Cette relation repose d'abord et avant tout sur d'importants rabais de 30 % à 70 % que ces fabricants offrent aux entrepreneurs de leur choix. Ces escomptes sont déterminants, puisque le prix des matériaux compte pour 50 % à 90 % de la valeur des soumissions, et que les contrats sont offerts au plus bas soumissionnaire.

Les rabais offerts aux plus petits joueurs sont plutôt de l'ordre de 5 % à 20 %, a expliqué Mme Gauthier. Ces derniers peuvent théoriquement soumissionner en présentant un produit « équivalent » à celui recommandé par le ministère, mais cela constitue un risque important que peu d'entre elles acceptent de courir. 

Selon l'enquêteuse de la commission, les entreprises spécialisées dans la pose de matériel d'éclairage et de supersignalisation « respectent » le territoire de chacun, sans avoir besoin de communiquer entre eux pour autant : de simples déductions suffisent pour connaître les affaires de chacun.
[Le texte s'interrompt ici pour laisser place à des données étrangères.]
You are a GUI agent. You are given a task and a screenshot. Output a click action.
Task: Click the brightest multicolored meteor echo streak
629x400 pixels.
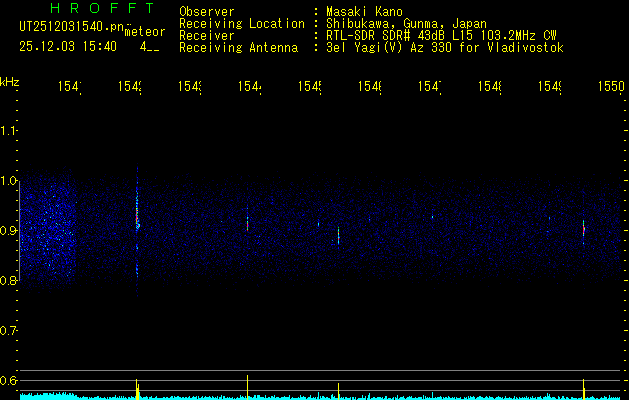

Ainsi, chaque entreprise connaît la capacité d'exécution de ses compétiteurs, son carnet de commandes (puisque tout le monde soumissionne sur tous les projets) et les prix unitaires obtenus par les uns et les autres (grâce à des amis entrepreneurs généraux, qui suivent le marché grâce au Bureau des soumissions déposées du Québec).

Mme Gauthier a clairement identifié les gros joueurs de l'industrie :

  • Valmont-Feralux et Metal Pole-Lite, qui contrôlent 100 % du marché des hauts mâts et des superstructures;
  • Lumec, qui contrôle 80 % du marché des poteaux décoratifs;
  • Électroméga et Tassimco, qui contrôlent 80 % du marché des feux de circulation;
  • Musco, qui détient 80 % de l'éclairage sur les terrains sportifs.

L'enquêteuse Gauthier a aussi démontré que trois entrepreneurs - TCI-Neoselect-LeSaux, Chagnon et Bernard Brossard - dominent le marché dans la grande région de Montréal, et que quatre autres - Voltec, Turcotte, Arthur Roussel et Ardel Électrique - se partagent de facto le marché de Québec-Lévis, tant pour les contrats du MTQ que pour ceux des municipalités.